SB71 passed 26 to 7. It now goes to a House committee for further consideration.

(Todd Epp, South Dakota Broadcasters Association, contributed to this story.)


JANUARY 17, 2024:

By Todd Epp
South Dakota Broadcasters Association

PIERRE, S.D. (SDBA) — The 2024 South Dakota Legislature continues to tinker with the citizen-passed medical cannabis law.

This morning (Jan. 17, 2024), the Senate Health and Human Services Committee passed three bills that add requirements or modify the medical marijuana program.

SB10, which passed 5 to 0, requires that a patient’s primary care physician is notified when their patient receives a medical marijuana card.

SB11, which also passed 5 to 0, prevents a practitioner from referring a patient to a medical cannabis clinic that the provider or their immediate family has an interest in.

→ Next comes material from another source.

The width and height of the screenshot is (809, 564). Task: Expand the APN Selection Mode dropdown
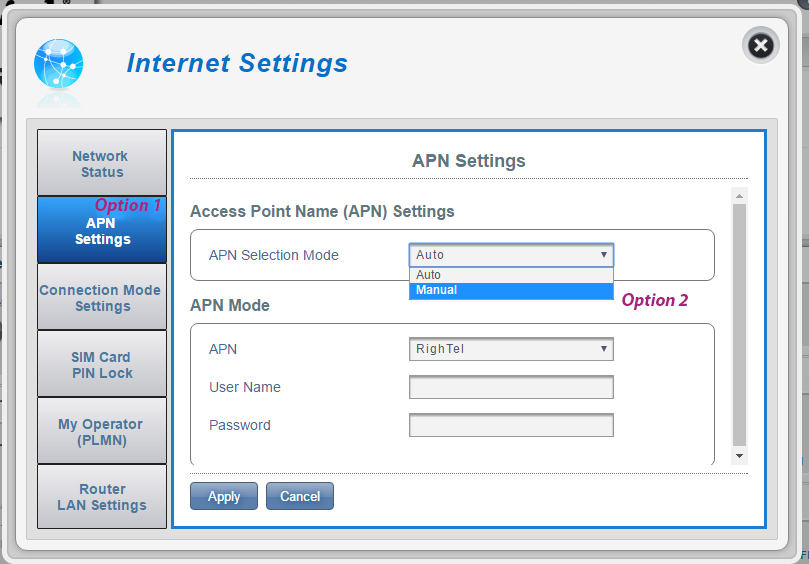(x=511, y=255)
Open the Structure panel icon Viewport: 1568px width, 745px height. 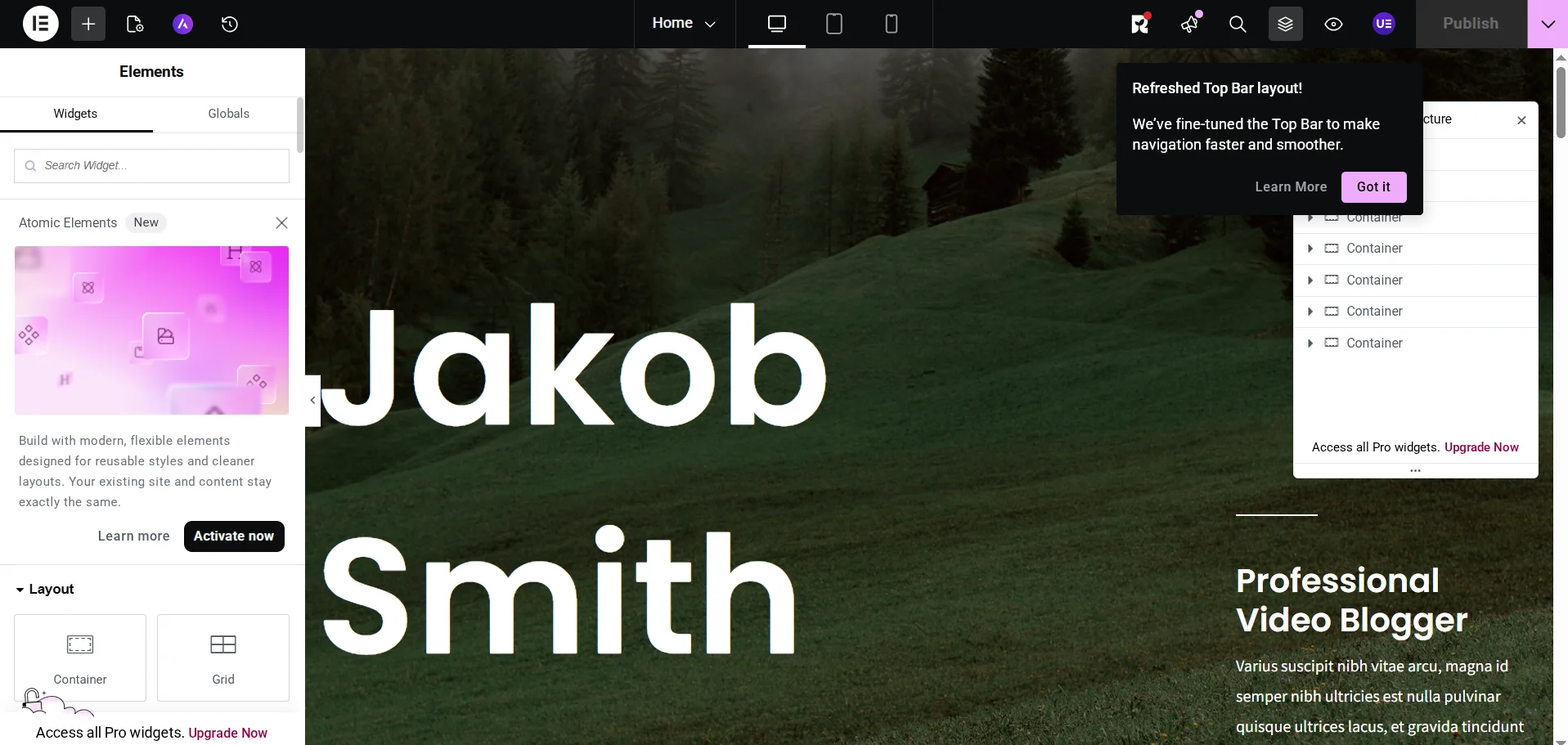pyautogui.click(x=1284, y=24)
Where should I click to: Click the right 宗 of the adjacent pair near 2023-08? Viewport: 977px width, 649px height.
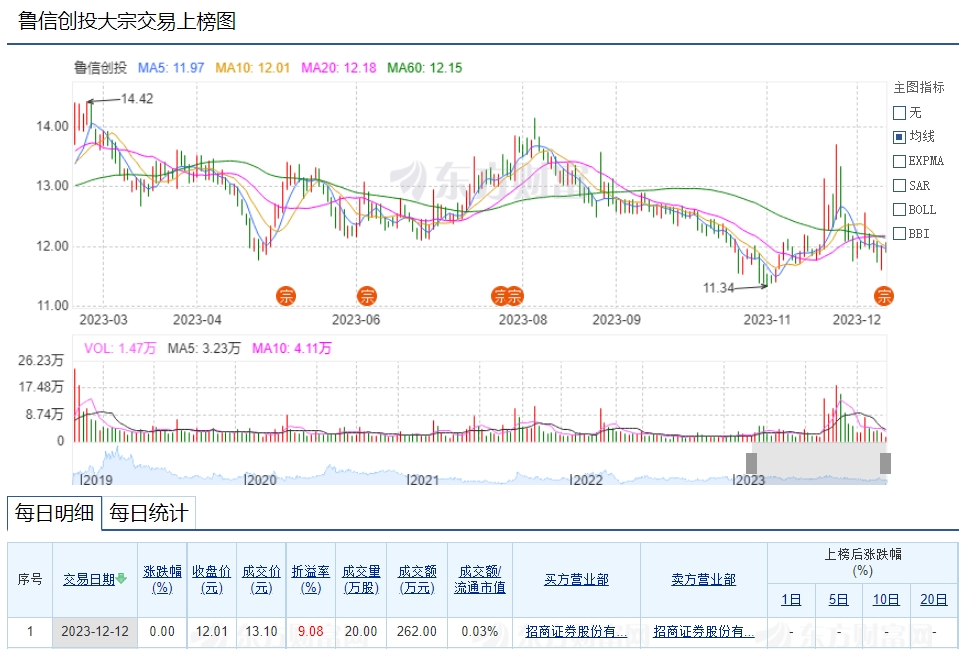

SB71, which passed 4 to 1, makes it easier for local law enforcement and other government entities to inspect, search, seize, prosecute, or impose disciplinary actions on medical marijuana dispensaries and cultivation, manufacturing, and testing facilities.

Republican Sen. Erin Tobin from Winner sponsored SB10 and SB11. She said SB10 provides a good standard of patient care. As to SB11, Tobin says it mirrors Medicare and Medicaid, where a provider cannot self-refer, calling it a conflict of interest.

With SB71, Republican Sen. Jim Mehlhaff from Pierre, the sponsor, said the medical marijuana law passed by voters in 2020 constrains local law enforcement. He said he understood why the law left inspection to the Department of Health only to help develop the new industry. However, he says the law has been on the books for several years, but now it is time to allow local law enforcement to also check on compliance.

Two industry lobbyists spoke against the bill. S.D. Cannabis Association lobbyist Jeremiah Murphy says the passage of medical marijuana was a “180-degree cultural shift” and that the law draws a bright line around medical cannabis. He said, “The voters have spoken.”

Genesis Farms lobbyist, former Attorney General Roger Tellinghuisen, said the current law adequately guards the Department of Health to do their inspections and cannabis facilities do obey the law. He said law enforcement can already investigate if they have probable cause.

The bill passed 4 to 1. The measure now heads to the Senate.